Se trata de un mundo tan ajeno al
del lector francófono para quien fue traducido este libro, que la experiencia
de traducción fue una de traslado geográfico (y al decir eso, me acuerdo que la
palabra “metáfora” en griego moderno significa simplemente “mudanza”, en el
sentido pedestre de “flete”, “cambio de casa”). Y por ello me acordé de las
teorías del subdesarrollo del mundo capitalista e industrial emergente de
otrora, donde se establecía una relación casi causal entre clima y
temperamento, y por antonomasia, entre desarrollo o progreso: la gente del sur
no progresaba porque vivía en climas demasiado fáciles para estimular su
ambición. Tal vez la obra de Bohórquez les da algo de razón a los teóricos
clasistas y racistas del siglo 19: con sus palabras que retumban, se lamentan,
interpelan, es tan extrema y contundente como los paisajes sonorenses que lo
vieron nacer. Ahí la vida es una áspera lucha y las criaturas que habitan
terruños quemados por el sol deben tener espinas o ponzoña para sobrevivir. Lo
menos que se puede decir de la poesía de Bohórquez es que sí tiene espinas; el
poeta abordó temas que en su época no eran hablados abiertamente, como la
homosexualidad, y si bien su vertiente de crítica social no rompió cánones,
está ahí en medio de la obra bohorquiana, pujante, perturbadora, incapaz o
renuente a hacer concesiones.
Asimismo el lector encontrará en
este poemario todos los ejes temáticos que atraviesan como flechas la poética
de Abigael: la protesta social —con sus retoños concomitantes: justicia, deseo
de inclusión, desigualdad, y la rabia que nace de ello—, la magia del desierto,
la fuerza del erotismo, el irrompible lazo con la madre, las lagunas de la
infancia y el penoso despertar a la hombría. Un paseo por los dédalos de la
remembranza, un dulce vía crucis salpicado de ironía y desengaño. Si para los
griegos de antaño la memoria era una musa, ella lo fue también para Abigael
Bohórquez, que recuerda con increíble nitidez su adolescencia, los momentos
pasados en la cama del amante, el perro de su juventud. Y como verdadero
labrador de la palabra que era un
Nuestro poeta
celebrado hoy, no escatimó recursos literarios para acercarle al lector su
mundo íntimo, familiar, desgarrado por el sida y deslumbrado por la belleza:
neologismos, modismos casi intraducibles, regionalismos, juegos de palabra,
arcaísmos y —añadiría yo— palimpsestos casi, son muchos versos que alumbran las
páginas de ese poemario.
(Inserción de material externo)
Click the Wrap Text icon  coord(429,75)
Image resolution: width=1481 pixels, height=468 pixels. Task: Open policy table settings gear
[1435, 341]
Abigael el lingüista, el humorista, el cínico, el
denunciador, el libertador, el amoroso, el nostálgico, el aguerrido, el hijo
pródigo, el geógrafo, botánico y amante del desierto, todos los Abigaeles se
dan la mano en esta Poesía en prenda.
Si tuviera yo que encontrar una
analogía entre una cosa y la poesía bohorquiana, como en esos juegos de
asociación automática donde uno tiene que decir lo primero que se le viene a la
mente, yo afirmaría sin temor a equivocarme que la poesía de Abigael Bóhorquez
asemeja una pitahaya: fruta del trópico árido, verde por fuera, pero muy roja
por dentro, delicadamente dulce pero jamás empalagosa, jugosa y con semillas
fáciles de tragar, inseparables de la carne. Un manjar poético, tan estético
como la pitahaya, nos ofrece este poemario. No se diga más.